▶ _TASK_:
Write only the number of lines in the entries that hold the string "arrow".

▶ _Stored data entries_:
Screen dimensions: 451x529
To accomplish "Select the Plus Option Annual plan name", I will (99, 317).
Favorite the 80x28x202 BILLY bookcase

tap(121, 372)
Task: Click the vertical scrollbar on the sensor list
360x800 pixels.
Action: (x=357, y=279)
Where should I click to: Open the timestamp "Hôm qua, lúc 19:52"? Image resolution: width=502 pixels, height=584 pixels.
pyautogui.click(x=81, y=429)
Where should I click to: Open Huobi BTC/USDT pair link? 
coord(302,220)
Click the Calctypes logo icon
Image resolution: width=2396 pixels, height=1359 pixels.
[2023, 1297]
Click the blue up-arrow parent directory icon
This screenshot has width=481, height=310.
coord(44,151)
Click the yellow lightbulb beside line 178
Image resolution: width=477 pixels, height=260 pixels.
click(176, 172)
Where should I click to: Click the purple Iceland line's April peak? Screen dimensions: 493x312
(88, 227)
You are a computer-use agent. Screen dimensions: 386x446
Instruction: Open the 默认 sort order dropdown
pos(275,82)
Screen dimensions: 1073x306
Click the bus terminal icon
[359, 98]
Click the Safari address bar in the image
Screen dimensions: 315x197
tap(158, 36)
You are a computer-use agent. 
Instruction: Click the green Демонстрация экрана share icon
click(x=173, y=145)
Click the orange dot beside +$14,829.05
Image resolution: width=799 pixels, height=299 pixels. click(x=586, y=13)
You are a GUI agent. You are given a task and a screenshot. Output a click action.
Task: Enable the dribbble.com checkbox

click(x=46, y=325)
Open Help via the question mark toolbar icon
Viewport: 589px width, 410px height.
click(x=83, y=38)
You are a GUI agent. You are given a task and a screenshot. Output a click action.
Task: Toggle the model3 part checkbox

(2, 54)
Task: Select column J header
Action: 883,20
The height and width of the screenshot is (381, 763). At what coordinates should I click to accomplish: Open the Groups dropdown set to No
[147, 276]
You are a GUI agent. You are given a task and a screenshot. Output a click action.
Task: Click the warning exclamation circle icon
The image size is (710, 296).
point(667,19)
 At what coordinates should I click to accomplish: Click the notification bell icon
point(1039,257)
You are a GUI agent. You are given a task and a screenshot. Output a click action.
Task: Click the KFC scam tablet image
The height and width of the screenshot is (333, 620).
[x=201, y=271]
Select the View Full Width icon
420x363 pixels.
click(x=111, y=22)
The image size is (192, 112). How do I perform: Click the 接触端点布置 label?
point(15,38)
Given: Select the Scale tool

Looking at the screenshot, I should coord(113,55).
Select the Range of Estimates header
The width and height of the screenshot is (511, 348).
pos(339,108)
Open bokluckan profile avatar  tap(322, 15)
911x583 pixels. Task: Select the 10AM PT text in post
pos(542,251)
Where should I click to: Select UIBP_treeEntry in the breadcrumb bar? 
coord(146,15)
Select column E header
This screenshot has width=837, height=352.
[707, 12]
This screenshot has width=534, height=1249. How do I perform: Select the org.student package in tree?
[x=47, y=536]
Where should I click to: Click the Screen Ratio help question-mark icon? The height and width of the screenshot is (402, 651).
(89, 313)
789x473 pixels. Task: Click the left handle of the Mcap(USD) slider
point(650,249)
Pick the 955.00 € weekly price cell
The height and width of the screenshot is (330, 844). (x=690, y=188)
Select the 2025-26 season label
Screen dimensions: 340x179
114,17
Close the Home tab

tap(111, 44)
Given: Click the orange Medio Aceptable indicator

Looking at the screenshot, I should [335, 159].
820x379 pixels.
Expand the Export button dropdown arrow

▶ _TASK ANSWER_:
2